| DATASET ENTRIES |
[Start of Attachment]
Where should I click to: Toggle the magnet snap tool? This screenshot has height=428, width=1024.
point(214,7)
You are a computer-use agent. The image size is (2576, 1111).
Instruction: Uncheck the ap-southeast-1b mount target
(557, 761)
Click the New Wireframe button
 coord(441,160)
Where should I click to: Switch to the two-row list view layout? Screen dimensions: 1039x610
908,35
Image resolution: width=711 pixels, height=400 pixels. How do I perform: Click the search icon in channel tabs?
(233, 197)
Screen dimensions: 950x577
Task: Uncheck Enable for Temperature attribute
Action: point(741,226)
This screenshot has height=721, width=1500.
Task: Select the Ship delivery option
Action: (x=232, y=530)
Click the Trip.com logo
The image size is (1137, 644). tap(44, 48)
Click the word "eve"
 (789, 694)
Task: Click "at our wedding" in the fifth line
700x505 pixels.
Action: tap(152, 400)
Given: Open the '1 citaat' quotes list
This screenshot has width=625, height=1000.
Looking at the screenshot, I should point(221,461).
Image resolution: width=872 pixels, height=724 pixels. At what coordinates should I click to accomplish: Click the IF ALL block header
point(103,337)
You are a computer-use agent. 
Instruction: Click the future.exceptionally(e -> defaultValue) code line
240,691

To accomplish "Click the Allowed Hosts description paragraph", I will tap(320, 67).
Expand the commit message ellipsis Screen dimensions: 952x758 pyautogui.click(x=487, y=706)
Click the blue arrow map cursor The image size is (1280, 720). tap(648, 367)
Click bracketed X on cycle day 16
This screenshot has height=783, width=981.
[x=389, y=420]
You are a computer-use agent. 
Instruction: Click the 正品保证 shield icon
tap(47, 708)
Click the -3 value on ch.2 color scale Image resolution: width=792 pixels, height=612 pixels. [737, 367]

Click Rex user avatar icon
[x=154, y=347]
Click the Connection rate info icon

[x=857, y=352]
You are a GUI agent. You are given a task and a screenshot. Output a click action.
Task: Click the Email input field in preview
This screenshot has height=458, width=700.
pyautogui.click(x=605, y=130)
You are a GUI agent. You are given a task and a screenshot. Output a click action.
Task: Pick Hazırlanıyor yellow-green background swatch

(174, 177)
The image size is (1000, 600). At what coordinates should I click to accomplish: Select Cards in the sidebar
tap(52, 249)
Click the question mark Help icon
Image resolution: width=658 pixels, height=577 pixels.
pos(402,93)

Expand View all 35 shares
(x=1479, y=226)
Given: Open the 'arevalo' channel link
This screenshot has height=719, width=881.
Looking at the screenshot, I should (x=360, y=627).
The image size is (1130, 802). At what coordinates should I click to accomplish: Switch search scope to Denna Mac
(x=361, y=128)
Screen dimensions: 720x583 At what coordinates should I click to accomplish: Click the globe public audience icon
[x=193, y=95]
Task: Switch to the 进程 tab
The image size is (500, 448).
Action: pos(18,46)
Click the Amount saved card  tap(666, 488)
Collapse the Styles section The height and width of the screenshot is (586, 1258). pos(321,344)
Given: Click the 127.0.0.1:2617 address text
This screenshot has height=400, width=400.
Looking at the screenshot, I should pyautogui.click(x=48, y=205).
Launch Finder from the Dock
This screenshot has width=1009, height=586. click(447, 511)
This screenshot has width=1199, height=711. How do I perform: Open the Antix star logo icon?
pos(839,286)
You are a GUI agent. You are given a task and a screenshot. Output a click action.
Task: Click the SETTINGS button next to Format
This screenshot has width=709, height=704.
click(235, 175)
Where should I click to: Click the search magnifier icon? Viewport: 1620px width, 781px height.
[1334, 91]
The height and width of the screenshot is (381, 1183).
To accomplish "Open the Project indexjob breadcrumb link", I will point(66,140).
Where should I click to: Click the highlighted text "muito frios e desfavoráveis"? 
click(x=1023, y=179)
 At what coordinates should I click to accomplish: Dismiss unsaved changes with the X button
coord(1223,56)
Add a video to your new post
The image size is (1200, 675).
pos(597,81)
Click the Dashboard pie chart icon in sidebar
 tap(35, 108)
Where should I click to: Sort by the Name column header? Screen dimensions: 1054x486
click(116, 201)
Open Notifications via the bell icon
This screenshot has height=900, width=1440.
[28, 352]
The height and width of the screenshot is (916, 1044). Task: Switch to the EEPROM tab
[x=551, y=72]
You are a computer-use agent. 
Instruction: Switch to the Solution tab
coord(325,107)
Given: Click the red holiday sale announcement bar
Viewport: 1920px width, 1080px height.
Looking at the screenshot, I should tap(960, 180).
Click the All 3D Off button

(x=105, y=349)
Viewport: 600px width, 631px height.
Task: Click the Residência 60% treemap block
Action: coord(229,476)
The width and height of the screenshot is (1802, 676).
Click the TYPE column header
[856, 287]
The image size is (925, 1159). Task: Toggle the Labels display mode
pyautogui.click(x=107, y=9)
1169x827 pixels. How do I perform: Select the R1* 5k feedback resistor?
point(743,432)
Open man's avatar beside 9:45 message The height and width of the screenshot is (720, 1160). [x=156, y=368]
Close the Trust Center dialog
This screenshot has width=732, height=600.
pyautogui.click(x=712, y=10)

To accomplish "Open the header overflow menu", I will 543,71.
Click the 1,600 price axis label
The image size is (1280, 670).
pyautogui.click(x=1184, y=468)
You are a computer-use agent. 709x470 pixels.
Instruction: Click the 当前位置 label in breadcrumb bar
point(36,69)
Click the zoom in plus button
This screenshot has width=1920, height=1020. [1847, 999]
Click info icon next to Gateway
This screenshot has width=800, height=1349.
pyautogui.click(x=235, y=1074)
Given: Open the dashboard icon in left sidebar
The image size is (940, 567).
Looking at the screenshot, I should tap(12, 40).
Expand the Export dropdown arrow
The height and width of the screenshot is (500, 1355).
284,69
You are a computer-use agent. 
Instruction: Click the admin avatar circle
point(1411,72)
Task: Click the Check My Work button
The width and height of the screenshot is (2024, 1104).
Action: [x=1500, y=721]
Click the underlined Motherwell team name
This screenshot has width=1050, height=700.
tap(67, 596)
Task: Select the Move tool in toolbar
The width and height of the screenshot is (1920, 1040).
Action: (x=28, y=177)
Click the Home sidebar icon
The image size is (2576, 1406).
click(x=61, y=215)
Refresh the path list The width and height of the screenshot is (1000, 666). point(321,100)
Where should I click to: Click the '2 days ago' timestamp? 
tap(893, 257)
[End of Attachment]
| WHAT THE EXERCISE ASKS |
Take from the listing above each line in which the string "message" is found.

| OUTPUT FOR THIS EXERCISE |
Expand the commit message ellipsis Screen dimensions: 952x758 pyautogui.click(x=487, y=706)
Open man's avatar beside 9:45 message The height and width of the screenshot is (720, 1160). [x=156, y=368]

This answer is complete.